In condizioni normali, i metaboliti dell’alimentazione determinano scorie “acide” (cioè con pH inferiore a 7), che vengono eliminate per via renale attraverso le urine.

Il nostro organismo può contare su meccanismi biochimici, noti come sistemi tampone, atti a neutralizzare ed eliminare le scorie, producendo sostanze alcaline in modo da mantenere il corretto equilibrio acido-base.

L’alimentazione iperproteica dei paesi industrializzati, ricca di carne e sempre più povera di nutrienti alcalinizzanti, come frutta e verdura, la vita sedentaria con scarsa ossigenazione dei tessuti, lo stress fisico e psichico ed una flora intestinale non equilibrata, possono determinare un accumulo di scorie acide. Anche alcool e fumo aumentano sensibilmente la quantità di sostanze acide che devono essere eliminate. Infine, l’attività sportiva particolarmente intensa o stressante può generare ulteriore accumulo di sostanze acide con conseguente iperacidosi.

Quando l’organismo produce troppe scorie acide, a causa, ad esempio di una dieta che privilegia cibi acidificanti, o quando la loro eliminazione diviene difficoltosa, in ragione di una ridotta capacità di smaltimento da parte di reni, polmoni e sangue, si assiste ad un accumulo di questi prodotti di scarto che comporta uno stato di acidosi metabolica che può contribuire all’insorgenza di patologie anche gravi.

Dalla semplice stanchezza fino all’osteoporosi, sono molti negativi di una dieta “acida”. Una dieta corretta e salutare dovrebbe quindi prevedere un più alto introito di alimenti dal PRAL (Potencial Renal Acid Load) negativo, cioè potenzialmente alcalinizzanti, ovvero con pH superiore a 7, per potenziare l’eliminazione delle scorie acide (a pH inferiore a 7) prodotte dall’organismo.

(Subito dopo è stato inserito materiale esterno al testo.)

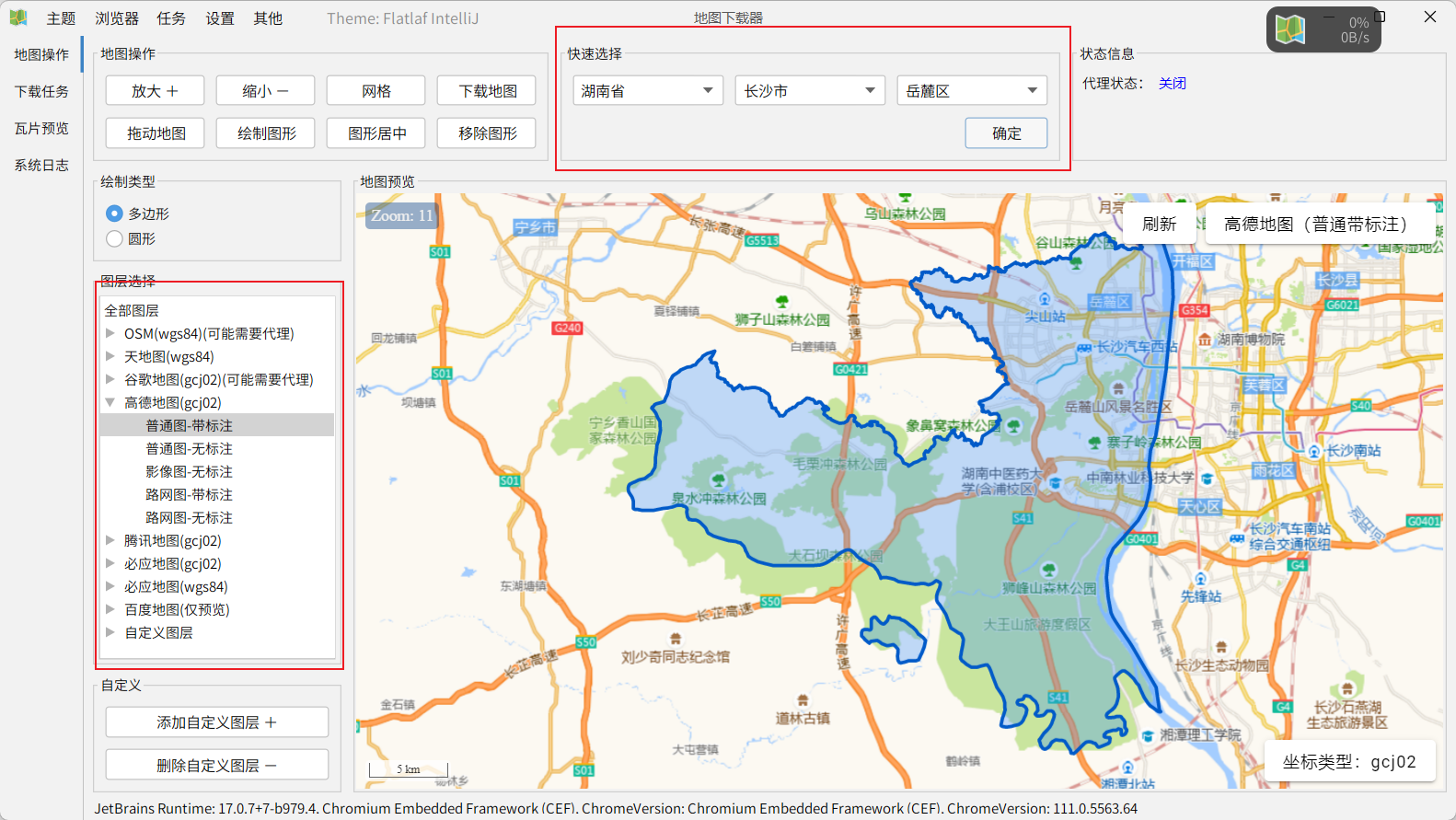The image size is (1456, 820).
Task: Expand the 腾讯地图(gcj02) layer node
Action: tap(110, 540)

Gli alimenti alcalinizzanti sono prevalentemente frutta, verdura, legumi e cereali integrali (non raffinati), ma anche yogurt e ricotta, mentre quelli con PRAL positivo sono i cibi proteici e in particolar modo la carne ed i formaggi. Tra gli alimenti con PRAL negativo, che dovrebbero comporre per il 70/80% una dieta alcalina, anche gli spinaci (PRAL -14), i finocchi (con PRAL -7,9) e la frutta secca (l’uva sultanina ha PRAL -21). Il limone, considerato “acido” al gusto ha in realtà proprietà alcaline una volta assimilato e vanta un PRAL di -2,6.

Dieta, integratori contenenti sostanze alcalinizzanti sotto forma di carbonati o citrati, e l’assunzione quotidiana di almeno due litri d’acqua, meglio ancora se acqua alcalina ionizzata, sono ottimi strumenti per controllare l’acidosi.